作者のことば 岡本雄司さん『でんしゃ すきなのどーれ』
「こどものとも年少版」2021年12月号として刊行された『でんしゃ すきなのどーれ』。色々な電車の顔が並ぶ表紙から想像できるように、全国各地の電車が登場し、親子で楽しめる1冊です。ハードカバー化を記念して、月刊誌の折り込みふろくに掲載された、作者・岡本雄司さんの「作者のことば」を再掲します。
表情豊かな電車たち、選ぶ楽しさ
岡本雄司
息子が3、4歳の頃、毎朝のように「せーの!やろう」と言って、プラレールの図鑑を持ってきました。これは「好きなのどーれ? せーの!」と言って、そのページに載っているプラレールの中で一番好きな電車を指差していくという遊びで、それがこの絵本の原型になっています。思えば私が子どもの時も、電車や恐竜の図鑑でよく友だちと同じようなことをしていました。似たものがたくさん並んでると、その中で一番好きなものを選んで「これがカッコいい」とか「こっちの色が好き」など、つい言いたくなる気持ちってありますよね。友だちと同じものを指差したりすると「やっぱりそうだよね」なんてお互い納得したりしながら、自分の趣味、友だちの好みが分かっていくのが楽しかったです。
また私は電車の顔、車の顔というのもよく言っていた記憶があります。
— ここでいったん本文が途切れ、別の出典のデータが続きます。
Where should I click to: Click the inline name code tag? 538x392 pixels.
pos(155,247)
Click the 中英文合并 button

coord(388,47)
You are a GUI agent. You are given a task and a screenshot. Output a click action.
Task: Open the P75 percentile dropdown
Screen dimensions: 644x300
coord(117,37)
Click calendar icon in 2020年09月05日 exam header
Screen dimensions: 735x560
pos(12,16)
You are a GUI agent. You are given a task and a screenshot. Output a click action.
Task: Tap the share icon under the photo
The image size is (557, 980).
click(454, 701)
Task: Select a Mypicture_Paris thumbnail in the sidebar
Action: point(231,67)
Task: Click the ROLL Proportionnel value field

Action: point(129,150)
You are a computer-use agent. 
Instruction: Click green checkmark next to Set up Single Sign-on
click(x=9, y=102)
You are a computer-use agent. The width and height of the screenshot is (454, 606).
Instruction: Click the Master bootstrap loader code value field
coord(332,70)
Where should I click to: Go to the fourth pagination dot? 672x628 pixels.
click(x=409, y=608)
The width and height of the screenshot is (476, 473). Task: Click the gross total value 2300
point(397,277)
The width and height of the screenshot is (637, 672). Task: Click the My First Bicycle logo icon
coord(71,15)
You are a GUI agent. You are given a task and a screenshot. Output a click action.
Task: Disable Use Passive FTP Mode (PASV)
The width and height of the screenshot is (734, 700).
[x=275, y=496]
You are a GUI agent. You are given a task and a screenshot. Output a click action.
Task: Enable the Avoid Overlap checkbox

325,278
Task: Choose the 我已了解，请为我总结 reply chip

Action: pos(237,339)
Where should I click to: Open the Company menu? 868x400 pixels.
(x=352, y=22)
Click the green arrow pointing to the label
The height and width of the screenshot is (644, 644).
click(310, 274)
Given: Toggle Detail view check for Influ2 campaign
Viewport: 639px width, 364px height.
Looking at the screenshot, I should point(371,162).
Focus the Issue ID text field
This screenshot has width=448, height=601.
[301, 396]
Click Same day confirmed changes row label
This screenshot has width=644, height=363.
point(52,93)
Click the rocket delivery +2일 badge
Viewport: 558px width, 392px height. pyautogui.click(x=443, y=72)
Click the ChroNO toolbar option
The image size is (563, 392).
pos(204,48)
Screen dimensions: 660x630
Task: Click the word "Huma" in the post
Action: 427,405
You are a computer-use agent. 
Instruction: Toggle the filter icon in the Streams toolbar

「あの車怒ってる」「真面目そうな顔してる」など、人間や動物を見る目と同じ感覚で乗り物を見て、乗り物にも性格があるように感じていました。当時の特急電車などは形も色も似たものが多かったのですが、ヘッドマークのデザインが違うだけで、印象が随分違って見えたりしました。今は電車の種類もデザインのバリエーションも増えて、表情がさらに豊かになりましたね。
顔つきや形が好きというだけでなく、旅先で乗ったことがあったり、家の近くを走っていることで好きな電車もあると思いますので、今回の絵本ではなるべく全国各地の電車を描きました。また、ひと昔前に走っていた電車も出てきます。お父さん、お母さんも一緒にページをめくりながら「この電車、旅行した時乗ったね!」「子どもの時、この電車好きだったなー」とみんなで楽しんでくれると嬉しいです。
岡本雄司
神奈川県生まれ。画家、絵本作家。主に木版画や貼り絵の技法を用いて、旅先で見る風景や乗り物をテーマにした作品を発表している。版画本『電車よこぎる街』『地下鉄出口帖』『辻堂駅』『終点まで』(いずれも私家版)、四ツ谷駅全景の版画作品「四ツ谷駅」(JR四ツ谷駅構内展示2007-2011)を制作。絵本に『でんしゃにのったよ』『くるまにのって』『れっしゃが とおります』(「かがくのとも」2017年8月号、以上福音館書店)『いろんなでんしゃ はっしゃしまーす』(アリス館)がある。埼玉県在住。